Принимай меня в пустые недра,Где трава не может завязаться, —Может быть, мое ночное семяОплодотворит твою пустыню.
Оплодотворит, и как еще оплодотворит – на Марсе будут яблони цвести! Здесь можно было бы подробно порассуждать о том, как революционная мстительность оплодотворила русскую литературу да и русскую жизнь, в которой после бурного расцвета начала века в самом деле наметилось некое тоскливое бесплодие, – но сейчас это не входит в круг нашего рассмотрения. Куда интереснее другое: начитанный Багрицкий сам не замечает, как пересказывает «Бездну» – нашумевший в свое время рассказ Леонида Андреева, в котором главный герой прогуливается с красавицей-гимназисткой, натыкается на пьяных хулиганов, получает бутылкой по голове и временно теряет сознание – а когда приходит в себя, его идеал лежит изнасилованный, в порванном платье и без чувств. Естественно, в духе внимания к «жгучим тайнам пола», герой, только что очнувшийся от удара, насилует объект своей страсти следом за пьяными мастеровыми – так возбудила его распростертая перед ним оскорбленная невинность. По большому счету, герой поэмы Багрицкого не сделал ничего другого; метафора изнасилования как смены власти вообще была распространена в послереволюционной поэзии – ср. у Ахматовой об истерзанной столице: «Как опьяневшая блудница, не знала, кто берет ее…» Иное дело, что у Багрицкого изнасилование женщины, только что перед тем взятой на ночь пьяным налетчиком, воспринималось как акт ее социальной и психологической реабилитации!

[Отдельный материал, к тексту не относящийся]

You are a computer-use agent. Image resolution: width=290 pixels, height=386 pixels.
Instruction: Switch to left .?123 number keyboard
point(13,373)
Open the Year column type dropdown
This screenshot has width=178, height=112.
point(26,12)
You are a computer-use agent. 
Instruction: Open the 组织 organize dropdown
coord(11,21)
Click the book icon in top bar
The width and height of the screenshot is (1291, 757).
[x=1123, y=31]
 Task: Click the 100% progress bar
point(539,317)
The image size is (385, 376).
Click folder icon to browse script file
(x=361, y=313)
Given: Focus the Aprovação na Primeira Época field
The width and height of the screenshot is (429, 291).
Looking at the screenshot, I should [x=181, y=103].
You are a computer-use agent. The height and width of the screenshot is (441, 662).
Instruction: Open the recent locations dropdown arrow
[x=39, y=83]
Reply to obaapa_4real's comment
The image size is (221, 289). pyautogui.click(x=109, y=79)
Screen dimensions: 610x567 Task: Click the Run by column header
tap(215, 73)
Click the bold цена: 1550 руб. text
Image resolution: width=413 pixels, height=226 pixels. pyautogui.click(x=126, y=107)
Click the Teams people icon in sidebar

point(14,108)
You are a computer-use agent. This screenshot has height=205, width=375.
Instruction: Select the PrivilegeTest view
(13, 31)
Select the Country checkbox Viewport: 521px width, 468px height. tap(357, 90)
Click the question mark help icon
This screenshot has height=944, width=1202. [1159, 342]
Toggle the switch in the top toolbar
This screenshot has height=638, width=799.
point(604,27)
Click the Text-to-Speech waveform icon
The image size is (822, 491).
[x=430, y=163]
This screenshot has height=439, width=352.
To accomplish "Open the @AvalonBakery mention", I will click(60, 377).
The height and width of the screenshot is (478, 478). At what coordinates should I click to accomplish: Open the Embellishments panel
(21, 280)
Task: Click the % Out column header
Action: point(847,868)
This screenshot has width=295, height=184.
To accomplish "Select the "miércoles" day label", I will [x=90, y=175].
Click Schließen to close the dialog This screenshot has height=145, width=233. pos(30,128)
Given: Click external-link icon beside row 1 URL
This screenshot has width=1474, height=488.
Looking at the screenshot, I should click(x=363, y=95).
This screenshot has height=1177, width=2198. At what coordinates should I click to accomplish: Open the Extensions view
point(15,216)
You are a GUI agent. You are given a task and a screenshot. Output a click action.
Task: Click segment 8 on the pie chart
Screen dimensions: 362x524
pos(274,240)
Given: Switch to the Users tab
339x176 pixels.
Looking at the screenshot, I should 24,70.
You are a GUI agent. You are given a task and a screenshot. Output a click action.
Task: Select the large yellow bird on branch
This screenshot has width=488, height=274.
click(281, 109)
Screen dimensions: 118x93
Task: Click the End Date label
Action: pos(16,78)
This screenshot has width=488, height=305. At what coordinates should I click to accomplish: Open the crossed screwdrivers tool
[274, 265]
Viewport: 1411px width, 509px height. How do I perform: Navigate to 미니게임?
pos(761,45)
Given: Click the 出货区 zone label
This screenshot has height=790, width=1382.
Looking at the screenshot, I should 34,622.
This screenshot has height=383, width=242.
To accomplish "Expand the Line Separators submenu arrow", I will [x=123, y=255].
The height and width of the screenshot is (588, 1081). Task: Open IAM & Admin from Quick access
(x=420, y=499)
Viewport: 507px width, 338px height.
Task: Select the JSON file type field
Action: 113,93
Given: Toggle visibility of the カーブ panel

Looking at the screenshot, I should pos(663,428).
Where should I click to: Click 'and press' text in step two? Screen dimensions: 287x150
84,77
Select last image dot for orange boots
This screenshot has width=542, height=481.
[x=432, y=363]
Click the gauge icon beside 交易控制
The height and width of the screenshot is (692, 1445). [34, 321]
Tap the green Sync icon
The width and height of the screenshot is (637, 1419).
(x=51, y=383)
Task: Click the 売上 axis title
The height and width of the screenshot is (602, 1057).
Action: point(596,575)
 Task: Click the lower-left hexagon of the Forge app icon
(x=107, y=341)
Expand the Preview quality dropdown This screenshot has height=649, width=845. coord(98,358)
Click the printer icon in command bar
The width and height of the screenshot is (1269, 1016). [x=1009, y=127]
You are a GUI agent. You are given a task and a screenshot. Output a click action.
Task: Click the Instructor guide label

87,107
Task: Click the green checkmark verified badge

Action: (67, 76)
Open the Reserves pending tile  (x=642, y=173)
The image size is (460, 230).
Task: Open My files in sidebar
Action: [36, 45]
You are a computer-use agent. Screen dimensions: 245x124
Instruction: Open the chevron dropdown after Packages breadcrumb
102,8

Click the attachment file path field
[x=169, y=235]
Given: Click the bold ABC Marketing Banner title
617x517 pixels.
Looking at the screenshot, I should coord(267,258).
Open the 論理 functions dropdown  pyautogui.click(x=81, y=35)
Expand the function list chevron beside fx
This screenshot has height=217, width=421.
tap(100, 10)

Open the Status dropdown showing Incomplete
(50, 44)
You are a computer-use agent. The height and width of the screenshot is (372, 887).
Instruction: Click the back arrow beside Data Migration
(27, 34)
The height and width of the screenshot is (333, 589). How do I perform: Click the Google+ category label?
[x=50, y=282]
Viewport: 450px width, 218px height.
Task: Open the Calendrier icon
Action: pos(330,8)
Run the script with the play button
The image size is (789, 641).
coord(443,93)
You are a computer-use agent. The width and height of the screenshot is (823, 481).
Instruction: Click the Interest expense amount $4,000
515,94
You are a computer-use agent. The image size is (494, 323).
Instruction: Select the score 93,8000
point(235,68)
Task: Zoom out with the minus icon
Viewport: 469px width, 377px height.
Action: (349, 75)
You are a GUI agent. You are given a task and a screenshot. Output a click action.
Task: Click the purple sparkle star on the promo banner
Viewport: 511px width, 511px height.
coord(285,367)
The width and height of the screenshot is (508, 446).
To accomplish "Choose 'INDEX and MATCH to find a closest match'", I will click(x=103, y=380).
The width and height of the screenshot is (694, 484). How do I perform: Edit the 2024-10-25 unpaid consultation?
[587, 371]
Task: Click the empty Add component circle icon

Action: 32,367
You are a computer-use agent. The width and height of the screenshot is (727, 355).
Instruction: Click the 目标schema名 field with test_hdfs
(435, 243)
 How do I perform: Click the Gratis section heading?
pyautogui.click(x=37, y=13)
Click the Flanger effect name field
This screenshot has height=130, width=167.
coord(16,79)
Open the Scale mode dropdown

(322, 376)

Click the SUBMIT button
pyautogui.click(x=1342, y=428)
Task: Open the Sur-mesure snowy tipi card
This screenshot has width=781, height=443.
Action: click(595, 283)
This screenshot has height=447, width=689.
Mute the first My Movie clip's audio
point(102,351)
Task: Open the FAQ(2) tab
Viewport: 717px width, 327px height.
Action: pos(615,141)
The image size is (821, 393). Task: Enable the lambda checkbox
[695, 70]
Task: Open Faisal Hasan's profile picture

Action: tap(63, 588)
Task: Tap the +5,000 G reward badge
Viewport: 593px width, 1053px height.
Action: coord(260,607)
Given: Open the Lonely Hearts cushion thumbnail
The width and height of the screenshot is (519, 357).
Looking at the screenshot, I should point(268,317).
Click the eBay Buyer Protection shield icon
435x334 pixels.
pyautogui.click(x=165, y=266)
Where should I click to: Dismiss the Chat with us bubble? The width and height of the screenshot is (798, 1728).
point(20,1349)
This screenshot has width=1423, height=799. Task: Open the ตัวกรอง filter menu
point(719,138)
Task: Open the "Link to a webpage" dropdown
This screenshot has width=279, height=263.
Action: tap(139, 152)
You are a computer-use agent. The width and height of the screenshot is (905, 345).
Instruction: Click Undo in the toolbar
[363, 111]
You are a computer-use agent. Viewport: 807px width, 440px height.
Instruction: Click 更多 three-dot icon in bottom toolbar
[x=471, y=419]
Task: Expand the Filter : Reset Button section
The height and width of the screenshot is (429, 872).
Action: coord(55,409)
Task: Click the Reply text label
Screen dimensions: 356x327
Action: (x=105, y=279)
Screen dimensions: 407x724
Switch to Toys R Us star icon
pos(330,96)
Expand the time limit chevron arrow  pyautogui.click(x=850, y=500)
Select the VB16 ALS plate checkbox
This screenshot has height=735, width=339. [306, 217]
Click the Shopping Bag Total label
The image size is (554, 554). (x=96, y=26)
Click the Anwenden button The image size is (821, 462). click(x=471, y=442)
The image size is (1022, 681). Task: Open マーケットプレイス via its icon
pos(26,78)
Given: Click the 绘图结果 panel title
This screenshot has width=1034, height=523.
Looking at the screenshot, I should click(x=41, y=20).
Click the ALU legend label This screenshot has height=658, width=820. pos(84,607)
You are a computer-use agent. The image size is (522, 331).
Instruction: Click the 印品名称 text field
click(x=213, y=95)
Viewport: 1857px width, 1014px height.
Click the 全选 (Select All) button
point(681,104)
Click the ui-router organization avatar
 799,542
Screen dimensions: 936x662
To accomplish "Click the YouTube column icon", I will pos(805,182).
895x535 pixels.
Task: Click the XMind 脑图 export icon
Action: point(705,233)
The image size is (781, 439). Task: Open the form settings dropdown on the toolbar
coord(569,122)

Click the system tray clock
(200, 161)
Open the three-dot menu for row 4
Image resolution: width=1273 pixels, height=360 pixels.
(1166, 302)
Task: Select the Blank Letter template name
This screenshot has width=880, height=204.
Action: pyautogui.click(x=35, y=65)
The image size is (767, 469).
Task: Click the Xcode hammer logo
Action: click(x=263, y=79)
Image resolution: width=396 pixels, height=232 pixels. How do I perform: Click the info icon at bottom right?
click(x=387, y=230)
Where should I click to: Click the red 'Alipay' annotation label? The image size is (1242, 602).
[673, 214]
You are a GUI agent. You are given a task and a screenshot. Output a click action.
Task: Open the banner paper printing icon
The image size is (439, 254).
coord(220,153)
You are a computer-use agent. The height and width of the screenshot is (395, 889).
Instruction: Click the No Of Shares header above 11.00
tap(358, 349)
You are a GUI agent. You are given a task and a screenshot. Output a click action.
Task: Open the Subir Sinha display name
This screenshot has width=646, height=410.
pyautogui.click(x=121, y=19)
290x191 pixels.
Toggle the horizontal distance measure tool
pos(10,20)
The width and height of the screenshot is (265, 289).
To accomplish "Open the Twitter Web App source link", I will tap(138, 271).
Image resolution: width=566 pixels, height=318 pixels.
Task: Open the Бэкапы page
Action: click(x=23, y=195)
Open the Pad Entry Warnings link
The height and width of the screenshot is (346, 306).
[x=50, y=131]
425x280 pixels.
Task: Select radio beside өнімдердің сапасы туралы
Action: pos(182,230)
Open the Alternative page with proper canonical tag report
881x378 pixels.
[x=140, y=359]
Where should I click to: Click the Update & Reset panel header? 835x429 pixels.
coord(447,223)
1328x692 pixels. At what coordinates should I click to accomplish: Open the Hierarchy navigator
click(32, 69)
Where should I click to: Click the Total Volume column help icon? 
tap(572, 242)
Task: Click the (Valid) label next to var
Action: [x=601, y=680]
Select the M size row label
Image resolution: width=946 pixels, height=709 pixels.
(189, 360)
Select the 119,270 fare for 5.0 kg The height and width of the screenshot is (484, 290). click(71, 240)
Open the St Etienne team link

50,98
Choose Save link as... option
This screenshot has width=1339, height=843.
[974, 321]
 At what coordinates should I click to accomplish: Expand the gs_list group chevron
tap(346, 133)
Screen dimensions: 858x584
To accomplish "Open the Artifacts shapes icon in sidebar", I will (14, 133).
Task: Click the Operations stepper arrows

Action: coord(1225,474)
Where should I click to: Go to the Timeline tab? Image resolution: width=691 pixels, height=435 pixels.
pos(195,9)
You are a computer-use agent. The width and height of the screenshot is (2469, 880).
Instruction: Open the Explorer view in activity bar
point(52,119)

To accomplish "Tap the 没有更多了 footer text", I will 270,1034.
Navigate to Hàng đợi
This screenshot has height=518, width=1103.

Он брал ее как полноправный владелец, намеревающийся наставить на путь истинный. У Пастернака, конечно, все это происходит иначе, – но общий смысл один: при прежней власти вас насиловали, а мы вас будем любить. «А так как я лишь ей задет (женской долей) и ей у нас раздолье, то весь я рад сойти на нет в революцьонной воле» (ох уж это блоковское «революцьонный»! – еще одна прямая отсылка к «Двенадцати»).